Продираясь из-под слежавшихся до каменности завалов, в памяти Сергея всплыло: «дом-«иглу» строит, как эскимосы…» Всплыло, чтобы сразу забыться — ненужное, принадлежащее кому-то другому, еще не рожденному. Тому, до чьего первого крика еще четыре с лишним столетия…
— Мне идти надо… — хмуро бросил Сергей хлопочущему над монахом Егорию.
Харламов одними глазами указал на впавшего в забытье монаха, Сергей кивнул.
— И я об этом. Ты останешься — потом догонишь… а нет, так хоть монаха спасешь. Федор вежу доделает, со мной пойдет — если втихую, мы и вдвоем…
— Выйдет ли втихую? — одними губами спросил Егорий.
— Не выйдет, так и твоя сила без надобности, — отрезал Шабанов.
Харламов потерянно отвернулся.
— Идите уж, — донеслось до Сергея. — Вежу я и сам…
Букин решению не удивился, но враз потемневшее лицо выдало обуревавшее его беспокойство.
Шабанов лопаря понял по-своему.
— Ты ведь не обязан… — неловко пряча взгляд пробормотал он. — Помирать никто не подряжался…
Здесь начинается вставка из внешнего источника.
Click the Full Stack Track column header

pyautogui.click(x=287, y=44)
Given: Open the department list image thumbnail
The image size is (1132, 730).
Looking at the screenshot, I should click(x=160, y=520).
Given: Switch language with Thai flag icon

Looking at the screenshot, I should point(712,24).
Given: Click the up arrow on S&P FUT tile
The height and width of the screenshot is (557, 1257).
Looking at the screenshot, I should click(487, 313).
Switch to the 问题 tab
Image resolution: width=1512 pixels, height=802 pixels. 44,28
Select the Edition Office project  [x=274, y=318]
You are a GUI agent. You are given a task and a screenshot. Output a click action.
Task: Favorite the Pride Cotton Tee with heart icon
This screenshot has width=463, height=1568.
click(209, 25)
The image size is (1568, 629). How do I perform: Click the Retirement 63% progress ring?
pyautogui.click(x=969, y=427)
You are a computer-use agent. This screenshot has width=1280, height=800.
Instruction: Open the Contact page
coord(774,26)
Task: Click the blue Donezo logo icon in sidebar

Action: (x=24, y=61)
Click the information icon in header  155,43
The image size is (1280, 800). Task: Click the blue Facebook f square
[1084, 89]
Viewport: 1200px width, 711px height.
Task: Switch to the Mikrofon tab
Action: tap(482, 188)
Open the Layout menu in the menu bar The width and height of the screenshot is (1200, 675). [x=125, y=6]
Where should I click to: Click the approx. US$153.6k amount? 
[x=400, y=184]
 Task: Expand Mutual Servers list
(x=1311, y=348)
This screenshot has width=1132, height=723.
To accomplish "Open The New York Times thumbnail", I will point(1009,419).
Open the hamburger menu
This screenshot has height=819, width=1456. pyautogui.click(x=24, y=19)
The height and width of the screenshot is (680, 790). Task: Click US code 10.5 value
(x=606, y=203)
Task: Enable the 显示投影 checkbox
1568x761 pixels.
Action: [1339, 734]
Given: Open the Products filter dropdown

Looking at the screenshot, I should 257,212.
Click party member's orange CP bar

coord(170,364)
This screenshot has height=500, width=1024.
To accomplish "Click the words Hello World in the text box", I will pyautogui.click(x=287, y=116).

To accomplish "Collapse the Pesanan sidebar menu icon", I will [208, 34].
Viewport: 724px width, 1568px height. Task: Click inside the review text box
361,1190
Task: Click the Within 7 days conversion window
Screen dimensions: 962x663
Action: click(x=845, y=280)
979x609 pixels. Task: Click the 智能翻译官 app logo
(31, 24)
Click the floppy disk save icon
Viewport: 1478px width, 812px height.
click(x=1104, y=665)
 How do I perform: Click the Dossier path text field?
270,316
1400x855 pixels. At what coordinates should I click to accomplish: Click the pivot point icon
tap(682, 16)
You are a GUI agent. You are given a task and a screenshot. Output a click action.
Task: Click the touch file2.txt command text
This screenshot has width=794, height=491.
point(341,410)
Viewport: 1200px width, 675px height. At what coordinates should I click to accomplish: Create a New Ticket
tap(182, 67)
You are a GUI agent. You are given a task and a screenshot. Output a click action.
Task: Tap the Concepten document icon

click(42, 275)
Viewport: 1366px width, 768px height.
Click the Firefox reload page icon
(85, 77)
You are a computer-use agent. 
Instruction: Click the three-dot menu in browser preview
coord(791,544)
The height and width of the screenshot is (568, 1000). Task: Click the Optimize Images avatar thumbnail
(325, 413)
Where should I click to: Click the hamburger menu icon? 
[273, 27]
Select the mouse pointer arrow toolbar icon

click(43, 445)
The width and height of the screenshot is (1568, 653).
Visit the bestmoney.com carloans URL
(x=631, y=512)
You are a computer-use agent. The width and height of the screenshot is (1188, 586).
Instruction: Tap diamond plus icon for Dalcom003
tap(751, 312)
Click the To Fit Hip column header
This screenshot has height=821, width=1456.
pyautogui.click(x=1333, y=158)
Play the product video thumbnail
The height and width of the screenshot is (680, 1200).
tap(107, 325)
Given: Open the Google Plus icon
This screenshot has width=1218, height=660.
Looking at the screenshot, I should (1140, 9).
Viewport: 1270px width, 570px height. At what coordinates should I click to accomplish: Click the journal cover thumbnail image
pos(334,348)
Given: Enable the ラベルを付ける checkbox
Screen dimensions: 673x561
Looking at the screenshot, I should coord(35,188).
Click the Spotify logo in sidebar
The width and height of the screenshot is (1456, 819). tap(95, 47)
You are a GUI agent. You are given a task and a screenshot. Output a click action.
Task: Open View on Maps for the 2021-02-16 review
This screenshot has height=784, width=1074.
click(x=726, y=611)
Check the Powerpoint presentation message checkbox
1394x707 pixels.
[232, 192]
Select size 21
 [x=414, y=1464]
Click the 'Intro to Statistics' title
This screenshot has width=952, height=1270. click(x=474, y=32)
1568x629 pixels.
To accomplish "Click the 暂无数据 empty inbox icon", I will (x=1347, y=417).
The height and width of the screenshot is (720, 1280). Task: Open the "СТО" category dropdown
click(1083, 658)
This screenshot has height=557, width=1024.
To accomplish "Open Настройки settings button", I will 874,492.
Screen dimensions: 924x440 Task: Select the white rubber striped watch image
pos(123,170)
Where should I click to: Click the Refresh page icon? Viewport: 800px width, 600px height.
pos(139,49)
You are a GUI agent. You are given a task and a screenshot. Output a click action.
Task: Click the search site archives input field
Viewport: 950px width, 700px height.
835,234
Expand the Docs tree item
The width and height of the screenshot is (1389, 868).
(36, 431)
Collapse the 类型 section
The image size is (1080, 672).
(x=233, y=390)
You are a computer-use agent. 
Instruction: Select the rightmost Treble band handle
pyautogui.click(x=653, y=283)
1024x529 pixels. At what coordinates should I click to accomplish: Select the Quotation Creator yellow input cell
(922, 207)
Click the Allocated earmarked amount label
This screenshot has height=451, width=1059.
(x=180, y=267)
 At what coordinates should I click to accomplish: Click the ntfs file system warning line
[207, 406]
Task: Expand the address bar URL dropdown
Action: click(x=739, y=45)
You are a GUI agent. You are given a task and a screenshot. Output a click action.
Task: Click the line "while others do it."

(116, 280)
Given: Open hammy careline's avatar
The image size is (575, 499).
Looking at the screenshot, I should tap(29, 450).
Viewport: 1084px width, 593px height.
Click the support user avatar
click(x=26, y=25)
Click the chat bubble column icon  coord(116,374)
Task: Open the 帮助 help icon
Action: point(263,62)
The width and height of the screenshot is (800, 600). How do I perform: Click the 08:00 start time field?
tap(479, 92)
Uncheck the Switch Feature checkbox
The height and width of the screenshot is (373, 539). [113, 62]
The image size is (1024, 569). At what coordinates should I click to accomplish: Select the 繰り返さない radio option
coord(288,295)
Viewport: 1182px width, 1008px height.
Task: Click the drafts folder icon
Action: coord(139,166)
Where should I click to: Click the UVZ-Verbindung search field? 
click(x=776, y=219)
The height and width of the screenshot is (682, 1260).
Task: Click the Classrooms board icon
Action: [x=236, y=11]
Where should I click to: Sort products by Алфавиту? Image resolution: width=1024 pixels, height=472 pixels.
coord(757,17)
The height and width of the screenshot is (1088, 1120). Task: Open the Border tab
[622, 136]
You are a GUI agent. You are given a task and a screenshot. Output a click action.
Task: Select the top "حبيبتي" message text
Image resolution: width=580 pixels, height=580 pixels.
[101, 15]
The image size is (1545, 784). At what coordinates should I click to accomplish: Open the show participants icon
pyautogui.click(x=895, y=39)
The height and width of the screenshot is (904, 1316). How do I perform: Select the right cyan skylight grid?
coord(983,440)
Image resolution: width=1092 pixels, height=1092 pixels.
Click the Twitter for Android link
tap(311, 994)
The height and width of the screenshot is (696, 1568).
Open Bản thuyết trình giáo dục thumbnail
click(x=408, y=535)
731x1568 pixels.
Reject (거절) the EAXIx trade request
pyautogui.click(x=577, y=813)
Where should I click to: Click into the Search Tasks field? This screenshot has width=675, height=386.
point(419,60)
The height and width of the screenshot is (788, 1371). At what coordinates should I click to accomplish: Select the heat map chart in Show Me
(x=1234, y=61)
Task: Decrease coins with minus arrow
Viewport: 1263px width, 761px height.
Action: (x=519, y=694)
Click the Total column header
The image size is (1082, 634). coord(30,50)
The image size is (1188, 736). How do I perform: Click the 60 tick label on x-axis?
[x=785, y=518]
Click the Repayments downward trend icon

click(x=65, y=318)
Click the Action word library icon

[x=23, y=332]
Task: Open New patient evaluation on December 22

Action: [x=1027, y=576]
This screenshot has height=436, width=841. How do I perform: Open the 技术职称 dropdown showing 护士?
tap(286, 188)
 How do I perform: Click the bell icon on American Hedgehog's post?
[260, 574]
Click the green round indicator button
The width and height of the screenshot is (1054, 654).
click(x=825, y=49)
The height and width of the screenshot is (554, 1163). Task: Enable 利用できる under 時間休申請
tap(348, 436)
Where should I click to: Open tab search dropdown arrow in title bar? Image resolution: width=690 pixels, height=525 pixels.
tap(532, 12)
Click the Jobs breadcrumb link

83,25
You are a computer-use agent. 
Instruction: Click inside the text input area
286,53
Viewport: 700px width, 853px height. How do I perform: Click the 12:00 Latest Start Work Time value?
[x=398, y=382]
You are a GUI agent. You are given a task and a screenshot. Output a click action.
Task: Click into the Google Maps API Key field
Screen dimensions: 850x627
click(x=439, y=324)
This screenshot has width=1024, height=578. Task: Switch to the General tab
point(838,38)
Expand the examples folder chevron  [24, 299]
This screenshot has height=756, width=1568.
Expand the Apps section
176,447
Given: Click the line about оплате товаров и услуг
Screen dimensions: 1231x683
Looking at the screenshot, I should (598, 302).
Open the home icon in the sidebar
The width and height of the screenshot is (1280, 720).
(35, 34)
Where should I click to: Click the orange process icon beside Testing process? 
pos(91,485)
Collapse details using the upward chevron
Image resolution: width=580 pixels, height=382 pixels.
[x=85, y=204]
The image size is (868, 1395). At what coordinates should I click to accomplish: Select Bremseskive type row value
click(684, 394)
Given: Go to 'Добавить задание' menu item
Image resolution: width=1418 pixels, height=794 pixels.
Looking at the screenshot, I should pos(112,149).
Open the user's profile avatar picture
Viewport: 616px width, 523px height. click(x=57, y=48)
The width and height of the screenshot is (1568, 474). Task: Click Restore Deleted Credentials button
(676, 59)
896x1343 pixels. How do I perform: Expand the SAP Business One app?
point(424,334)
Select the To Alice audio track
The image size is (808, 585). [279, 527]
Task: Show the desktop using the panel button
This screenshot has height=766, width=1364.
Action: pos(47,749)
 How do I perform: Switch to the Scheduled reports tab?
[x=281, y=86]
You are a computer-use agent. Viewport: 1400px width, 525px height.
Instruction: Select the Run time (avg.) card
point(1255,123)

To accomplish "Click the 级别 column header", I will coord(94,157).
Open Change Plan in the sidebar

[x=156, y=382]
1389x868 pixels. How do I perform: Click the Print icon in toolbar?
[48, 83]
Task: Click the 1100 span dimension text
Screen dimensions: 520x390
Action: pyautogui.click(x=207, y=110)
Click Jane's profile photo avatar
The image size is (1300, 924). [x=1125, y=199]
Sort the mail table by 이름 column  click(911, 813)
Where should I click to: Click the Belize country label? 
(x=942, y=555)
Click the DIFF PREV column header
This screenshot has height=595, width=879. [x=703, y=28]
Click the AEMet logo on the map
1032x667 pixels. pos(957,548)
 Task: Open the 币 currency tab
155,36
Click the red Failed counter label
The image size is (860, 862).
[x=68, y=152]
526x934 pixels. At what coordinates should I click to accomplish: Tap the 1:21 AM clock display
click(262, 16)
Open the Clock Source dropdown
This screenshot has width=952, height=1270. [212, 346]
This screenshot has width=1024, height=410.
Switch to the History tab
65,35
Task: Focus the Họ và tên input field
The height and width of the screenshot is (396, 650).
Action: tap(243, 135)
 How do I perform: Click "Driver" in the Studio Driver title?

— Ты, Тимша, за бога не решай! — моментально вскинулся Букин. — Бог, однако, знает, когда лопарю помирать. Пусть Пекка смерти боится — чай, убийцу монахов не ангелы на том свете ждут.
Уходили не оборачиваясь.
Короткие — едва в полчаса длиной, — сумерки незаметно сменились привычной темнотой. Небо очистилось, среди россыпи звезд неприкаянно переливалось северное сияние. Над горизонтом стеснительно и робко всплыл узенький серпик новорожденного месяца.
Скудное освещение, но и его хватило, чтобы Егорий, холодея от мистического ужаса, увидел, как лежащий в забытьи монах поднял руку и благословил уходящих.
Впрочем, возможно Харламову и почудилось…
* * *
Шаг за шагом… Наст скрипит под лыжами так, что кажется, и глухой за версту услышит. Связывавший Шабанова с Букиным ремешок убран в заплечную котомку-кису — без нужды при ясном небе-то, одна помеха. Особенно, если снова пеккин дозор встретится… да и нет Букина рядом — убежал дорогу разведывать.
Шаг за шагом… Сергей пытается вспомнить огни новогоднего Мурманска… в голове почему—то плывущий над рублеными церквами благовест, разговение, румяные девицы в пушистых шубках, перестук каблучков по дощатым мостовым… Где ж Мурманск? Затерялся…
Воспоминания похожи на обрывки странных снов — сказочно-красивые ледовые скульптуры рядом с модернистской железной елкой на Пяти Углах, пьяненькие скоморохи на улицах, в усталом телевизоре корчатся поп-идолы с улыбками дебилов, постнорожие комики отпускают низкопробные шутки… Все натужное, ненатуральное, даже сквозь стекло экрана пахнущее не весельем, а подсчетом гонораров.
Что-то еще упустил? Забылось…
Скрипит под лыжами снег…
Подскочил Букин, учуяв навалившуюся хандру, ободряюще шлепнул по плечу.
— Ничо, Тимша. Скоро твою свадьбу гулять будем. Ох, и напьюсь же… как последний лопарь!